The QNA website was soon restored with a message saying that the site had suffered from unauthorised access by 'state-backed elements' who had published a fake story.
First Published 26th May 2017
Doha changes its story, literally.
4 min read | Reflare Research Team
Between May 23rd and 24th 2017, several sensitive pieces of news were published on the official website of the Qatar News Agency (QNA). The pieces were then syndicated by newspapers and websites around the globe but particularly by those in the region, leading to considerable outrage both within Qatar and in its neighbouring countries. Shortly after, the published pieces were removed and blamed on hackers.
While the contents of the bulletins themselves concern geopolitical issues beyond the scope of these briefings, the implication of hackers makes the incident a great case study of the anonymous nature of the internet and how it can be used/abused.
Who was behind the news?
At this point in time, no clear proof exists that hackers planted the news. Likewise, no proof exists that hackers were falsely blamed.

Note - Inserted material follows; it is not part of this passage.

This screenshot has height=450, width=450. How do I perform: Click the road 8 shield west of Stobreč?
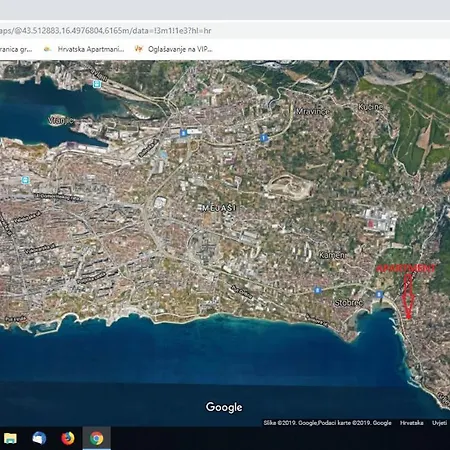317,290
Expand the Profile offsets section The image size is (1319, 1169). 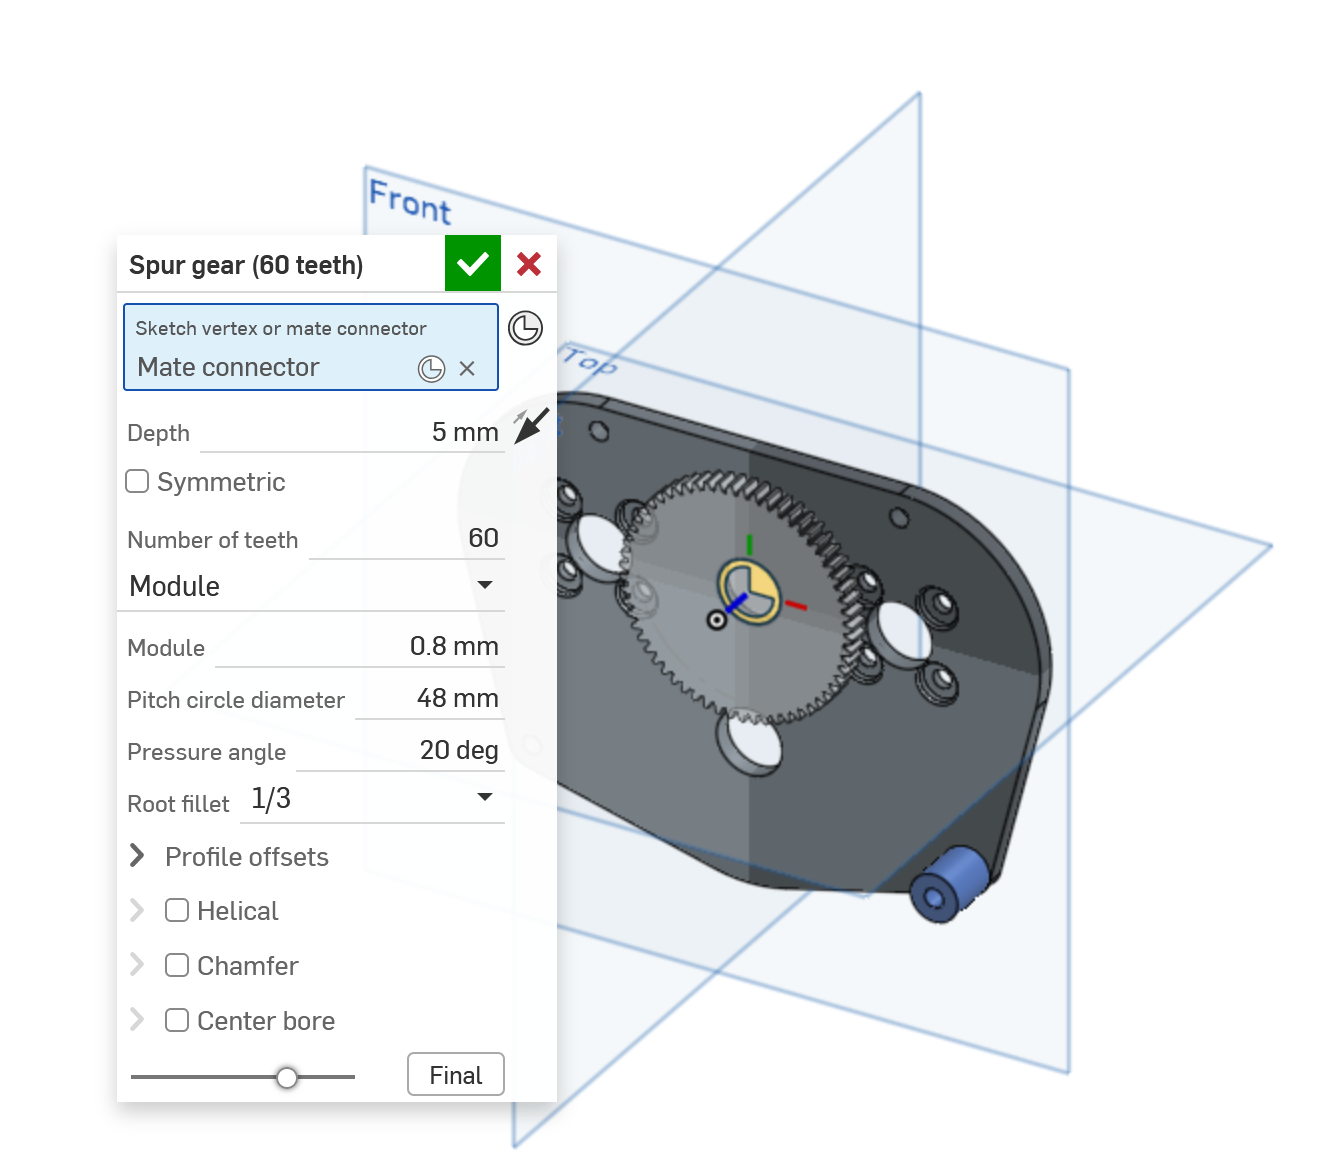click(x=138, y=856)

This follows a pattern we have talked about repeatedly before: The parties behind a cyber attack are extremely hard to identify and even proof of an attack can be tricky.
Broadly speaking, the incident allows three interpretations.
The backtrack
In this scenario, the bulletins were authentic but had an unexpectedly large impact. As pressure mounted, the QNA either by their own volition or through governmental pressure sought a way to nullify their impact. The anonymous nature of the internet and the recent frequency of hacking attacks against governmental targets made the explanation of hackers having planted the news a very convincing one thus allowing everyone to save face.
The plant
In opposition to the first interpretation stands the official explanation given by QNA. Attackers with the goal of discrediting and harming the Qatari government fabricated false reports - the so often quoted “Fake News” - and planted them on the QNA’s website, thus giving their creation immense credibility. While the reports were later retracted and denied, syndication meant that the harm had already been done.
The whistleblower
The final scenario exists between the former two: The information is accurate but was never meant to be released. In this interpretation, someone with access to explosive information either planted it on the QNA’s website by hacking (in the case of an external party) or through internal channels (in the case of an insider attack). The placement on official channels lent credibility to the leak.
Summary
A definitive answer to who published the information, why it was published and whether it was accurate is very unlikely to be established. What matters from an information security perspective however is that similar patterns will continue to emerge for the foreseeable future.
As damaging information becomes a more and more valued commodity acquired in cyber-attacks, hackers will increasingly use leaks to harm targets. At the same time, fake information can be expected to be mixed in with legitimate leaks. The resulting ambiguous nature of all leaks means that categorical denial of both accurate and fake leaks is likely to be the standard response by affected organizations.